Incidence data were provided from six French registries over the period 1983-2000 covering seven administrative districts. Five tumor size groups were distinguished: < 10mm, 10-20mm, 20-40mm, > 40mm and unknown size. Papillary cancers diagnosed in women were analyzed according to tumor size in each geographic area. World age standardized rates were calculated and annual percent change rates were estimated for each tumor size group in each geographic area.
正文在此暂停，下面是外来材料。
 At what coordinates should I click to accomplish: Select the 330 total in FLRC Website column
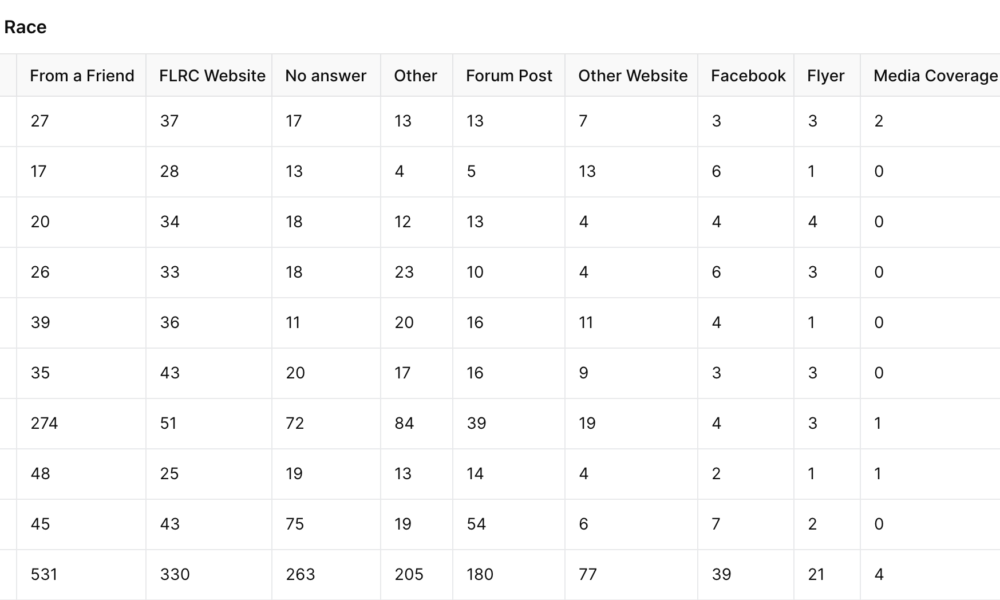tap(174, 574)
Loglinear Poisson regression models were used to study geographic discrepancies in time trends incidences.

RESULTS

The six French registries included 2222 papillary thyroid cancers in women between 1983 et 2000. Thyroid cancer incidence was increasing in the six geographic areas. Geographical variations in time trends incidence between registries reflected geographical variations in time trends incidence of small sized tumors (less than 10mm).

CONCLUSION

Wide geographic variations in thyroid cancer incidence were noticed for small size tumors, which may be correlated with geographic variations in medical practices.

摘要

背景

本研究旨在探讨1983年至2000年法国甲状腺癌发病率按肿瘤大小划分的地理时间趋势。

方法

发病率数据由法国六个登记处提供,时间跨度为1983 - 2000年,涵盖七个行政区。区分了五个肿瘤大小组:<10mm、10 - 20mm、20 - 40mm、>40mm以及大小未知。根据每个地理区域的肿瘤大小对女性诊断出的乳头状癌进行分析。计算世界年龄标准化率,并估计每个地理区域每个肿瘤大小组的年变化率。使用对数线性泊松回归模型研究发病率时间趋势的地理差异。

结果

1983年至2000年间,法国六个登记处共纳入2222例女性乳头状甲状腺癌。六个地理区域的甲状腺癌发病率均呈上升趋势。登记处之间发病率时间趋势的地理差异反映了小尺寸肿瘤(小于10mm)发病率时间趋势的地理差异。

结论

小尺寸肿瘤的甲状腺癌发病率存在广泛的地理差异,这可能与医疗实践的地理差异相关。